I won’t go into the details of the individual points or discussions, other than to say that each of the team had the Confluence pages on screen so we could quickly jump to the relevant information that the assessors were looking for and this proved to be really useful. We weren’t at any point asked to produce detailed evidence or documents but were expected to be able to talk in detail about our research, processes, tools, architecture, designs etc. the level of detail meant that without some notes and links to relevant info it would have been difficult to provide useful answers easily. To be clear though, those notes were purely for our team’s benefit, GDS didn’t ask for or get a copy of them, the assessment was all about the discussion.
The assessment of each point didn’t come across as a binary pass/fail, and we didn’t try and pretend we met everything in the standard perfectly. There were some areas where we knew we needed to make changes going into Beta (and had experienced problems in Alpha) and others where we wanted advice and support from GDS, especially around the differences between a product and service and how we could best meet the standard even if this meant doing things in a different way. We felt it was important to either explain how we would address any shortcomings going forwards (if we had a genuine plan) or be open and transparent and admit we needed help and direction. In this respect I felt the assessment team were very supportive and understanding.
Whilst the assessment itself felt quite relaxed it was nonetheless still quite exhausting discussing the project intensely for 4 hours, leg stretching and fresh air was definitely needed by the end! I feel that if we hadn’t prepared our notes beforehand and undertaken the dry-run it would have been more stressful/less relaxed, potentially taken longer and resulted in a less useful assessment outcome.

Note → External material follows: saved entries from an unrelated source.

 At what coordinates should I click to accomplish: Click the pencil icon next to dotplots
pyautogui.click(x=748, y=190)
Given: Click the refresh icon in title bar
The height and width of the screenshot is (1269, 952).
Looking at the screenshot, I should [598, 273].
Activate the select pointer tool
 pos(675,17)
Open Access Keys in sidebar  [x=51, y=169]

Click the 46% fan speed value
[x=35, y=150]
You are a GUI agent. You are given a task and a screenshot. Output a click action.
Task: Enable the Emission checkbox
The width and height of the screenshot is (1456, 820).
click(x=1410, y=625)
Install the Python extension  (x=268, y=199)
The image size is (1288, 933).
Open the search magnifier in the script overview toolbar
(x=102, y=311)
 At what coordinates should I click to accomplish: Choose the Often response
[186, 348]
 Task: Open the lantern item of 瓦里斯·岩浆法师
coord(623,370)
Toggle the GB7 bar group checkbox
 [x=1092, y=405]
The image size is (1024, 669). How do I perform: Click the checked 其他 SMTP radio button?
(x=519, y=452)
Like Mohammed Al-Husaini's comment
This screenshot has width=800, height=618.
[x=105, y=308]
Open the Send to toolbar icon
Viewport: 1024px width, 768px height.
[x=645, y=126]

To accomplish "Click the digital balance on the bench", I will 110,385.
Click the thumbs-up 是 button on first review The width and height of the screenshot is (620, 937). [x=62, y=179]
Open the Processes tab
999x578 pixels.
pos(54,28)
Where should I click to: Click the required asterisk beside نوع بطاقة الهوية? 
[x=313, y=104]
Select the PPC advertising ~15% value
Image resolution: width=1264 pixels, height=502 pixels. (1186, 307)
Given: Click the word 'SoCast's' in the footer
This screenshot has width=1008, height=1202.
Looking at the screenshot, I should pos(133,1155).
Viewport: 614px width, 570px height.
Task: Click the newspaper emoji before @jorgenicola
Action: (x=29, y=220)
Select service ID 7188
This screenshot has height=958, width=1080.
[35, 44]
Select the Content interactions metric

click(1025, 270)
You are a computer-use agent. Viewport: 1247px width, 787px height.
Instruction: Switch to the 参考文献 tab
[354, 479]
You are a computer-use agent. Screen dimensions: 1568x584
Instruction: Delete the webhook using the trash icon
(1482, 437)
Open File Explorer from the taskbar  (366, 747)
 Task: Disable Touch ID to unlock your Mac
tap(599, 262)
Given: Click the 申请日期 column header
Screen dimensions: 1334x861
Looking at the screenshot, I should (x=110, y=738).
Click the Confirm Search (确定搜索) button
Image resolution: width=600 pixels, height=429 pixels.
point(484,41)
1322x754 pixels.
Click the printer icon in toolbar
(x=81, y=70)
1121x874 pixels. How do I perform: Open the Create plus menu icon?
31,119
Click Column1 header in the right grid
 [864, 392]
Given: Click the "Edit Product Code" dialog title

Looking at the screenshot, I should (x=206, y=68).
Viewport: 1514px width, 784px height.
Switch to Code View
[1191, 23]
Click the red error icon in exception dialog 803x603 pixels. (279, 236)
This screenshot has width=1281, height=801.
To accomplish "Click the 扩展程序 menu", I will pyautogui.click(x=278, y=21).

We agreed with GDS prior to our assessment that we wouldn’t be given the traditional pass/not pass outcome due to our position as a product and it not being possible to directly apply every point, instead they would provide us with feedback and recommendations.
We received the feedback a few days after our assessment, it contained a summary of our discussions during the assessment and 11 recommendations that we’re taking forward into Beta (some of the changes are discussed in Parts 1 to 3 of these outcome posts). The headline feedback is definitely at the start and it states:
“At this early stage the assessment panel are assured the team is on track to deliver the tool that will meet the Digital Service Standard.”
This is very reassuring as it means GDS agree that we’re working to our principle of being digital by default that we set back when we kicked the project off, there are things we know we need to address but fundamentally we’re on the right track. This doesn’t mean we can forget the standard now, we’ll be re-visiting it for Beta and making sure we stick to our principles!
This is the last post on our Alpha, going forwards it will be all about our Beta which is now underway! I hope you’ve enjoyed following our Alpha here as much as I have been being involved in it.